As we enter the halfway mark of the year, I’ve been thinking a lot about the changes that 2017 has brought so far. As the passage above talks about, my year has been filled with a lot of losses and things to mourn, such as my diagnosis with Crohn’s which has brought with it a challenging life change in how I eat. Going out to eat was something I really enjoyed and looked forward to. However, it is no longer the simple pleasure it once was as restaurant menus now have to be perused very carefully in order to make sure that what I order fits into my diet. On the same topic, a lot of my favourite foods such as cheesecake, pasta with alfredo sauce, and cheese are now taboo. Though the medications that I have been put on for my Crohn’s are working, they also come with some not so fun side affects such as more acne, thinning hair (and I’ve always had thick, beautiful hair), low iron levels, and an increased sensitivity to the sun. In other words, laying on the beach for a day is not something I’ll likely be able to do this summer. I have also had an ongoing struggle with C-diff infection and anxiety as I taper off the antibiotics about whether it will come back or not and whether what I put in my mouth will affect this (an anxiety that I have anyway due to Crohn’s).

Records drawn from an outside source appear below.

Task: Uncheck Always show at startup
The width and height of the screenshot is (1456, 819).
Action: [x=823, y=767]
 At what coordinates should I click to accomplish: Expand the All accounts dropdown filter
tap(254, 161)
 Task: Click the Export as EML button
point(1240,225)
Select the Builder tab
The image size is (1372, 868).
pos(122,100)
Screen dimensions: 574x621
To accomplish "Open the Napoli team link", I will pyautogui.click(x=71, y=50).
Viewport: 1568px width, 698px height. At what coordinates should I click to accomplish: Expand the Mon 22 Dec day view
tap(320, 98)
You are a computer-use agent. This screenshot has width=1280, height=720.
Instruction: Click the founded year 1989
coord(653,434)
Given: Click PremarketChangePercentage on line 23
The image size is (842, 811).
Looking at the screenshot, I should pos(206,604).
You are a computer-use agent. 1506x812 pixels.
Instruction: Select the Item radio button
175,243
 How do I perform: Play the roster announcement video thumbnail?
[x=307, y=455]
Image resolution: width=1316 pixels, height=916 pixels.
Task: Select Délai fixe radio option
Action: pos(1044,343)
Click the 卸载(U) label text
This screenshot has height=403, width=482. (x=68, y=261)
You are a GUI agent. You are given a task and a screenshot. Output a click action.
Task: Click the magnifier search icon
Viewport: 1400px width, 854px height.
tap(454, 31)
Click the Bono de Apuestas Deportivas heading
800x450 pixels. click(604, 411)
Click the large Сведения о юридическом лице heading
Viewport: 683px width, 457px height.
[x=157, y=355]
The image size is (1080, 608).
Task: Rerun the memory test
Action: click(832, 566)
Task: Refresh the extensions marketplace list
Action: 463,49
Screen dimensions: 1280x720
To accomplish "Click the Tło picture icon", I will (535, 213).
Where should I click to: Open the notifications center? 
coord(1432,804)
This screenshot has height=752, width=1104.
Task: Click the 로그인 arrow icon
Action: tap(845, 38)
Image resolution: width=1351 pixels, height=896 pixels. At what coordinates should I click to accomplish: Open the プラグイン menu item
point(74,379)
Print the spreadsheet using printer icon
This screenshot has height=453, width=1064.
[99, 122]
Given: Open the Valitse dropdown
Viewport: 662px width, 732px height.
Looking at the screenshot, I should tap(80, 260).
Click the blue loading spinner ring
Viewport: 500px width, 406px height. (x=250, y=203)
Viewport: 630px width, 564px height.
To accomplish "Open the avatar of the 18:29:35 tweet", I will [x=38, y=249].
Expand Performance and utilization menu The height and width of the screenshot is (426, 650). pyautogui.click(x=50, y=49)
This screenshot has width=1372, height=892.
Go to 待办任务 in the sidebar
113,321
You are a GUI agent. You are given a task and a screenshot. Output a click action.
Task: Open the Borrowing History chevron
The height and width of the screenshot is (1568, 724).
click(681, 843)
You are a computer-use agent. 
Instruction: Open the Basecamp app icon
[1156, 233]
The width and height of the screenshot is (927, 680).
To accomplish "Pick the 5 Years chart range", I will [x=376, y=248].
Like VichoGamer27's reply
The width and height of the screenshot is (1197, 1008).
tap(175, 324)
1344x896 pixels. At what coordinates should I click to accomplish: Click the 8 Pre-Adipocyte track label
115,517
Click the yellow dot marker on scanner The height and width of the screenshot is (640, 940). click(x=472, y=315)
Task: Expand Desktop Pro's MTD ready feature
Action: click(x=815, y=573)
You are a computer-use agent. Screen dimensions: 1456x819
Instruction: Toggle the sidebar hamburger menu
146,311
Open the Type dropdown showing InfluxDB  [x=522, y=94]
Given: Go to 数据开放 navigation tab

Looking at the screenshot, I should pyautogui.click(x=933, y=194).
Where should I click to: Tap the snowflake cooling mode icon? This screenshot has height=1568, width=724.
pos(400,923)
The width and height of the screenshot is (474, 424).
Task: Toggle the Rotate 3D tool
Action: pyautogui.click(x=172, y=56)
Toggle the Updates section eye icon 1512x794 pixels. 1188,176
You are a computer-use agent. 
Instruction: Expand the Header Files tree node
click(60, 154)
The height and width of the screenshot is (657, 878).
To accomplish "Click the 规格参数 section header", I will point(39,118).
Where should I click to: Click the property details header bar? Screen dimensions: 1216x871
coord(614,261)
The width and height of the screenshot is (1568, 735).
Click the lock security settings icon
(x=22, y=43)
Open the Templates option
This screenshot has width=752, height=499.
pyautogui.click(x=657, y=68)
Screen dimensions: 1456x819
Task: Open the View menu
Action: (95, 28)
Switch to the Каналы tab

All this being said, I decided to look up the five stages of grief, denial, anger, bargaining, depression and acceptance, to try and assess which stage I am at because although I haven’t lost someone in the traditional sense, I have, figuratively, lost the person that I used to be before my illness. So in my searching what was my answer? All of above! I think that this is what the writer of Ecclesiastes was getting at in the above passage. In life we go through many different experiences and emotions and then back again. This is a natural part of being human and part of what helps us grow. As David Kessler writes on the website grief.com,
“The five stages, denial, anger, bargaining, depression and acceptance are a part of the framework that makes up our learning to live with the one/thing we lost. They are tools to help us frame and identify what we may be feeling. But they are not stops on some linear timeline in grief. Not everyone goes through all of them or in a prescribed order. Our hope is that with these stages comes the knowledge of grief ‘s terrain, making us better equipped to cope with life and loss. At times, people in grief will often report more stages. Just remember your grief is as unique as you are.”
For a long time I would feel guilty about being angry about my suffering and not coping with it better, however I am learning that it is ok to be angry about suffering. Suffering isn’t fair and not part of God’s original plan or desire for human beings. It is a result of sin. The key is learning to grieve in the right way and be patient with ourselves in the ups and downs. This is not something that is possible on our own strength, but that is the beautiful thing. God is constantly working to redeem suffering and help us through it. How do I know this? All I have to do is look at those who have come before me to see that some of the most powerful testimonies have come out of suffering and much worse suffering than mine (Joseph in Genesis, for example). If God can do that for other people, than I am confident that he can do it for me and you as well.
This year may be a time of mourning for me, but the passage in Ecclesiastes gives me hope that I won’t stay there. There will be times of laughter and dancing again as well as the ability to accept my circumstances and find joy despite them. In fact, there already have been. For the first time in about six or seven years, I have been able to eat without pain again. Sure I might not get to eat all the foods that I want to or enjoy my previous favourite restaurants, but this is HUGE! I am back up to my normal weight and never tire of people telling me how healthy I look now. No longer am I spending every hour in the bathroom in pain. Not only that, but with less pain has come more energy and an increased ability to concentrate on tasks. Another thing to celebrate is the fact that I found a medication that works for me so quickly and that the side effects I get from them are, in the grand scheme of things, very minor. It is very rare for people with Crohn’s to respond to the first medication their specialist tries the way I have. I am finally seeing my life get back to normal as I’ve been back to work more consistently and having less frequent medical appointments. All this just goes to show the healing power of our God. I’ll end with a verse that has had new meaning for me over the past year:
“The Lord gives strength to the weary and increases the power of the weak. Even youths grow tired and weary and young men stumble and fall; but those who hope in the Lord will renew their strength. They will soar on wings like eagles; they will run and not grow weary, they will walk and not be faint.”